_Passage provided_.
# Painting a Farmall h



## Farmallforever (Oct 6, 2018)

Hello all
I am thinking about restoring a 1944 Farmall h. I want to sell it. I heard that you can rattle can a tractor but I dont know. I'ma first timer as you can maybe guess . I'm 15 years old and am doing this with a friend. I priced it at about $150 to rattle can it. I have a super low budget so I want it cheap! Please give you opinions and/or tips.


----------



## pogobill (Jan 31, 2012)

When you say you want to restore it, but that involves a bit more than a skiff of paint. I suspect that you could put some decent paint on with rattle cans with a good bit of preparation and a good primer, but have you painted anything before? 
Are you just flipping this tractor to make a few bucks? If that's the case, you may be farther ahead with that budget, to just clean it up real good and make it presentable. Elbow grease comes cheaper than paint, and "clean" doesn't peel off in a few weeks.
Welcome to the forum by the way, and post up a few pictures if you get a chance so folks here may be able to give you a bit more advise.


----------



## Guest (Oct 6, 2018)

Welcome to TF

Im gonna say DONT DO IT... the average person that may be interested in your tractor would rather see it in clean original condition, a rattle can paint job might actually turn them away or at the very least reduce its value.


----------



## RC Wells (Dec 26, 2008)

_Data segment_.
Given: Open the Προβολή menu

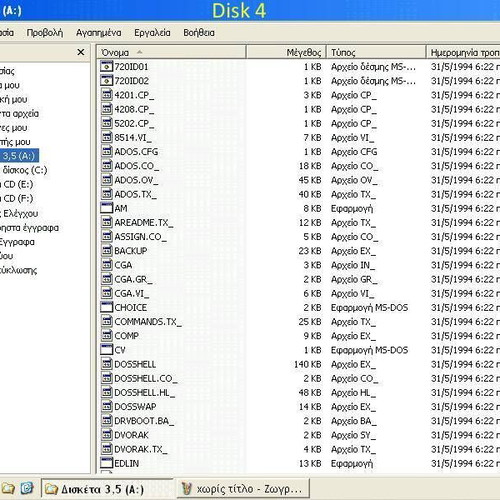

_Instructions_.
[a] In the forum thread about painting a Farmall H, about how much does the original poster expect it to cost to rattle can the tractor?
[b] Extend the forum thread on painting a Farmall H from the point where it stops.

_Results_.
[a] About $150.

[b]
I agree with pogobill. Special interest and collector tractor buyers do not want rattle can paint on their tractors as it is very poor quality, and creates greatly increased cost when they have them properly painted. It dramatically reduces the value.

If my guys paint a tractor, I figure on about $1,800 in primer, paint, replacement decals, etc. That does not count the labor or the prep work, or any of the tools and spray systems. When I send them out for paint, the bill on a tractor like yours will be close to $6,000 if there is no rust. I figure my cost and the shop cost is about the same in the long run. 

The paints we now use are far beyond rattle can quality too, and will last decades. Even at that, I get requests for original lead based paint on show tractors and for certain collectors that want everything factory new.

If the tractor is going to a farm to be used, there are now moisture cured urethane paints much more suitable and cost effective than the rattle can stuff. If that is where you are targeting, visit an industrial finish dealer and look at your options.


----------



## PJ161 (Sep 12, 2016)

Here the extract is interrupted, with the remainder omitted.